In the world of essential fats, omega-3s may take center stage. But a new player is drumming up some well-deserved attention—omega-7 fats. Omega-7 fats comprise fatty acids that are called palmitoleic acid, which is a monounsaturated fat (MUFA), not a polyunsaturated fat (PUFA) like omega-3 and -6. Compared to omega-3 fats, omega-7 fat exerts its health-promoting effect in a different way. Omega-3 fats become integrated with anti-inflammatory molecules to reduce active low-grade inflammation, which is a process linked to complex diseases.1,2 But omega-7 fats are lipokines, hormone-like substances, that regulates signals between distant tissues to optimize energy balance in the body. In particular, palmitoleic acid controls the cell signals between muscle and fat tissues. This regulation helps to maintain energy use and storage by tissues in the body.
Diet plays a significant role in promoting inflammation, tissue damage, poor glucose control, and excess sugar storage—problems that are uniquely tied to metabolic syndrome. Metabolic syndrome is a condition characterized by five health issues:
- Poor sugar control
- Elevated cholesterol levels
- Central obesity
- Chronic inflammation
Fortunately, omega-7 targets each of these five areas to prevent and treat metabolic syndrome. Omega-7 is a powerful anti-inflammatory molecule that reduces NF-kappaB, a major proinflammatory complex.3 The nutrient also improves glycemic control and cholesterol levels and controls weight. Omega-7 raises HDLs (good cholesterol) and lowers LDLs (bad cholesterol) and triglycerides.

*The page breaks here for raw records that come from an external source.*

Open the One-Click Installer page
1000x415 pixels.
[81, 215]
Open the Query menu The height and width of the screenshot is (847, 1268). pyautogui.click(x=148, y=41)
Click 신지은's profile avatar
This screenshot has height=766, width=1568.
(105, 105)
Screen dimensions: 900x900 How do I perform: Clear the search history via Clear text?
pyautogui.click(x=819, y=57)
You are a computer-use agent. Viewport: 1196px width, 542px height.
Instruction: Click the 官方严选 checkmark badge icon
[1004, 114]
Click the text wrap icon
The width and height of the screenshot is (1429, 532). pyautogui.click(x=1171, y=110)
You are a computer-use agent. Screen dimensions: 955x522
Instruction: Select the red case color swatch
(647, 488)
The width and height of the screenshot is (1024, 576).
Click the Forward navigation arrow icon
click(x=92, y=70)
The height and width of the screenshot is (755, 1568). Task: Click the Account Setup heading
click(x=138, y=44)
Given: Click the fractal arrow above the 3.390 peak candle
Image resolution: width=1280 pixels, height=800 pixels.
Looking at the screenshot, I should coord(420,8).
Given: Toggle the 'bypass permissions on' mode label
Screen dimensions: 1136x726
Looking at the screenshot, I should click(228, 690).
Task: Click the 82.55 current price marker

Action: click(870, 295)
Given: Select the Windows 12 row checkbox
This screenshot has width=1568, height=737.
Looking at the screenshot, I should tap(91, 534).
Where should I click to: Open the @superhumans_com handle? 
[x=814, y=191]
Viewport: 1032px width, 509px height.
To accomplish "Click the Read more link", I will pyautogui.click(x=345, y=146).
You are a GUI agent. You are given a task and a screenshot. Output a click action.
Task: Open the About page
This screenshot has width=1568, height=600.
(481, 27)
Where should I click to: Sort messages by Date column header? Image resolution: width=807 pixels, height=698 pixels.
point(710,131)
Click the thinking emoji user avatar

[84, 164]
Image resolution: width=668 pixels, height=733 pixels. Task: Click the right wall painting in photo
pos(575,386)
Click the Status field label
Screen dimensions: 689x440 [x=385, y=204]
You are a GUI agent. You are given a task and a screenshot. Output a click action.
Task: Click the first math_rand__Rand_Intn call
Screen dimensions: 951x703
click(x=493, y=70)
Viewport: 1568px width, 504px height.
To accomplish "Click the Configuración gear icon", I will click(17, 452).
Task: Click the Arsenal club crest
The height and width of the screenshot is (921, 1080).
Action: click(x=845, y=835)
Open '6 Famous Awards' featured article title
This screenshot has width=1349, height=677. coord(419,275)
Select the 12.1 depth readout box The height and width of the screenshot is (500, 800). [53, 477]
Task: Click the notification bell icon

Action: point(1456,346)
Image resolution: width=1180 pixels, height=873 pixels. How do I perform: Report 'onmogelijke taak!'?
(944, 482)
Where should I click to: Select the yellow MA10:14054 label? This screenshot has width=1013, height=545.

Omega-7 is an amazing nutrient. It also works similarly to drugs that treat diabetes and high cholesterol, without the harmful side effects. Foods like macadamia nuts and sea buckthorn contain omega-7. These foods, unfortunately, contain high levels of palmitic acid. While palmitoleic acid is healthy, palmitic acid is not. A highly viscous oil, palmitic acid forms plaques that clogs arteries, which negates the health benefits of omega-7 fats in these foods. Take omega-7 as a high-grade supplement to guard against metabolic syndrome and promote wellness. But before you take any supplement, consult with a health care professional.
1. Serhan CN, Chiang N, Van Dyke TE. Resolving inflammation: dual anti-inflammatory and pro-resolution lipid mediators. Nature Reviews Immunology. 2008;8(5):349-361.
2. Calder PC. Dietary modification of inflammation with lipids. Proceedings of the Nutrition Society. 2002;61(03):345-358.
3. Guo X, Li H, Xu H, et al. Palmitoleate induces hepatic steatosis but suppresses liver inflammatory response in mice. PLoS One. 2012;7(6):e39286.